For every pair of nodes, compute the path length using BFS/DFS and count pairs with distance k.

Algorithm

  1. For each node u, run BFS to find distances to all other nodes
  2. Count pairs where distance equals k
  3. Divide by 2 (each path counted twice)

Code

from collections import deque

def solve_brute_force(n, k, edges):
  """
  Brute force: BFS from each node.
  Time: O(n^2)
  Space: O(n)
  """
  adj = [[] for _ in range(n + 1)]
  for a, b in edges:
    adj[a].append(b)
    adj[b].append(a)

  count = 0
  for start in range(1, n + 1):
    dist = [-1] * (n + 1)
    dist[start] = 0
    queue = deque([start])
    while queue:
      u = queue.popleft()
      for v in adj[u]:
        if dist[v] == -1:
          dist[v] = dist[u] + 1
          if dist[v] == k:
            count += 1
          if dist[v] < k:
            queue.append(v)

  return count // 2

Complexity

Metric Value Explanation
Time O(n^2) BFS from each of n nodes
Space O(n) Distance array and queue

Why This Works (But Is Slow)

Correctness is guaranteed because we enumerate all pairs.

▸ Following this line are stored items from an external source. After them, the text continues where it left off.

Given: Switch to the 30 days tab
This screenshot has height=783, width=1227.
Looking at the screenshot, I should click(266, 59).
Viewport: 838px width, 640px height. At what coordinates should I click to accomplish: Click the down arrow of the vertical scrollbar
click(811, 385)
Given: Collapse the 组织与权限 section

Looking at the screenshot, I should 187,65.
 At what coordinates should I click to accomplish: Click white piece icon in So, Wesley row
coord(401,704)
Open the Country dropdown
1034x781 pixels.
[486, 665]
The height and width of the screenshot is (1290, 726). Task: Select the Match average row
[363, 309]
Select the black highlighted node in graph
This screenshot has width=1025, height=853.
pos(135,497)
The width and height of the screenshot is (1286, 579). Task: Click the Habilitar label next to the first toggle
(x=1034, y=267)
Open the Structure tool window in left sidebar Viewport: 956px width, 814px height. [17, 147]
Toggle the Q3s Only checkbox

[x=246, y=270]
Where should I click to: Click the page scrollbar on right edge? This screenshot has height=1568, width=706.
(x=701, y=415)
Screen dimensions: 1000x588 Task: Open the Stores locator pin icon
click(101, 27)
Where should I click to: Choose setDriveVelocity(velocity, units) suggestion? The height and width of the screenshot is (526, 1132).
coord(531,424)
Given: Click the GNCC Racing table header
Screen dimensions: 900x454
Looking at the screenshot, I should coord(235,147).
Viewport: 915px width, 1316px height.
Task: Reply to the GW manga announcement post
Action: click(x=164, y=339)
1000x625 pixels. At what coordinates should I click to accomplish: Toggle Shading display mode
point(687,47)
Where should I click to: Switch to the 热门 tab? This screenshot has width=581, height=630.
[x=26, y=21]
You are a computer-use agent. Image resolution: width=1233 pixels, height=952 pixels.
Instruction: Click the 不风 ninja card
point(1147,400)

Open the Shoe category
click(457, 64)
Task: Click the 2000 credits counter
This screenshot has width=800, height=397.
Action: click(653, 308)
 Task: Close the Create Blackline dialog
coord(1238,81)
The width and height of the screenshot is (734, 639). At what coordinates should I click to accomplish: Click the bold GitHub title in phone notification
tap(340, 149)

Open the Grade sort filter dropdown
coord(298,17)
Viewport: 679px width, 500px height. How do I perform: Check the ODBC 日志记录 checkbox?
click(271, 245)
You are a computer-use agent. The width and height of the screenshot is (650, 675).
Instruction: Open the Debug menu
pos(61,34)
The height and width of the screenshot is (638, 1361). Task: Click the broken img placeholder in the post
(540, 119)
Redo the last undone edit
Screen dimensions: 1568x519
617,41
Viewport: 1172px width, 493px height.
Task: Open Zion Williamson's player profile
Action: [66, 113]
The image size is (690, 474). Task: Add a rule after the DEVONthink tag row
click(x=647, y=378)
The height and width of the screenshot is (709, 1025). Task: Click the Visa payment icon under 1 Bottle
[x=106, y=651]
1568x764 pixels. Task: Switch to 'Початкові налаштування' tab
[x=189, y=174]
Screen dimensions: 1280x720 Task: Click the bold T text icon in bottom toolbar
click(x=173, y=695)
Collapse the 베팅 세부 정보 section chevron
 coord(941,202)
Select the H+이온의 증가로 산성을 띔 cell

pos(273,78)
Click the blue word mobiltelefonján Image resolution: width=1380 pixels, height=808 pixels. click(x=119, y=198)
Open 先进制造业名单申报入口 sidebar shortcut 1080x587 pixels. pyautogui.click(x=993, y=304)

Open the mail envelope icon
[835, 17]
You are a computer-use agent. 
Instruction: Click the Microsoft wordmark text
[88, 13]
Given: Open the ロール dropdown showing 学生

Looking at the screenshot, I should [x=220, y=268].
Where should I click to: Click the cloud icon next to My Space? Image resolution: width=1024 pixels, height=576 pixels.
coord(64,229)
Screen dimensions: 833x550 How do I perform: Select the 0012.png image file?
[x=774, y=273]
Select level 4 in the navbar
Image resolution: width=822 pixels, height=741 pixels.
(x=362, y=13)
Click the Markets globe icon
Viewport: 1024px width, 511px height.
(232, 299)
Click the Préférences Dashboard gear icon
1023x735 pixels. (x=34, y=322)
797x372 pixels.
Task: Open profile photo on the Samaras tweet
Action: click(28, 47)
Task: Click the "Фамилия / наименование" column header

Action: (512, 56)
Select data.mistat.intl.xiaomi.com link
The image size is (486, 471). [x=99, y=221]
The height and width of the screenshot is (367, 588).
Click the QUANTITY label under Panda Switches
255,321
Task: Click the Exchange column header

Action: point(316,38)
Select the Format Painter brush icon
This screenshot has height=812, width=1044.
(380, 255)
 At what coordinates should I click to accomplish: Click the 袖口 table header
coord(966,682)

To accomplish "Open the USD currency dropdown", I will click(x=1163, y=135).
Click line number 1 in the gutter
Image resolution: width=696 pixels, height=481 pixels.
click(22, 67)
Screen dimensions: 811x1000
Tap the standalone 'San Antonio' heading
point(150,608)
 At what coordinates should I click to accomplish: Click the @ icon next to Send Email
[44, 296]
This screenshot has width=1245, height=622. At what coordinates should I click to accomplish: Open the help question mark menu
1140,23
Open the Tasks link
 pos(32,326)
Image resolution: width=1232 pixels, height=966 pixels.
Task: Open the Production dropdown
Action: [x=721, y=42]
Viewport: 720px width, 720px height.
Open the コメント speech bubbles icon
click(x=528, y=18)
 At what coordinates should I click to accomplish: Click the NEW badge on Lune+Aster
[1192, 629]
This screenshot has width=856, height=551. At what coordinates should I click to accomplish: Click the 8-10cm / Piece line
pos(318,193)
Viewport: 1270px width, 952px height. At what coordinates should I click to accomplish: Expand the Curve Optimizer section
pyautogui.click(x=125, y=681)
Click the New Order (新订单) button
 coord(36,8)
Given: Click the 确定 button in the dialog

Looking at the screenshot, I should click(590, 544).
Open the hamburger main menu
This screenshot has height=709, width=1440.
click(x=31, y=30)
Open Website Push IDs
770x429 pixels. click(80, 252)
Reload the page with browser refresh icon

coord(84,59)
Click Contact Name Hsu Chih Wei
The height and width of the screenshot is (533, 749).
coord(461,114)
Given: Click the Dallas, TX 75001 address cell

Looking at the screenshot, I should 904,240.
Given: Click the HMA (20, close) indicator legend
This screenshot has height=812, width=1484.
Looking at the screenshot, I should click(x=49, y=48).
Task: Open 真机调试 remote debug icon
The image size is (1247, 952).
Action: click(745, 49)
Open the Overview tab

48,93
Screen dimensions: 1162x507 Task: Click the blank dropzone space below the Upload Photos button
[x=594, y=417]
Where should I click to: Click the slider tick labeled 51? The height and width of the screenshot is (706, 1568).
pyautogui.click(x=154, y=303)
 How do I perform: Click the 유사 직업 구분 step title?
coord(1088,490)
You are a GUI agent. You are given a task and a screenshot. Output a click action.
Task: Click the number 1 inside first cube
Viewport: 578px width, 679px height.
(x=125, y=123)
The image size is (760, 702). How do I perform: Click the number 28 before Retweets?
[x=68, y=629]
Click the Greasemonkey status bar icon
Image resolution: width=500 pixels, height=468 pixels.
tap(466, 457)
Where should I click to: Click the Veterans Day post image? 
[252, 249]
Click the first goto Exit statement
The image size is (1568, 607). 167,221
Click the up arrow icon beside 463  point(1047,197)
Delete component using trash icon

However, for n = 210^5, O(n^2) is too slow (410^10 operations).


Solution 2: Centroid Decomposition (Optimal)

Key Insight

The Trick: Decompose the tree by repeatedly finding and removing centroids. For each centroid, count paths passing through it by combining depths from different subtrees.

What is a Centroid?

A centroid of a tree is a node whose removal results in no subtree having more than n/2 nodes. Every tree has at least one centroid.

Algorithm Overview

  1. Find the centroid of the current tree
  2. Count all paths of length k that pass through the centroid
  3. Remove the centroid and recursively solve for each subtree
  4. Sum all counts

Counting Paths Through Centroid

For paths passing through centroid c:

  • Compute depth of each node from c
  • A path of length k consists of two segments: depth d1 from one subtree and depth d2 from another, where d1 + d2 = k
  • Use a count array to track how many nodes are at each depth
  • Process subtrees one by one, combining with previously seen depths

Dry Run Example

Tree:       1 - 2 - 3 - 4
                    |
                    5
Target k = 2

Step 1: Find centroid
  Sizes: node 3 has subtrees of size 2, 1, 1
  Centroid = 3 (removing it gives subtrees <= n/2)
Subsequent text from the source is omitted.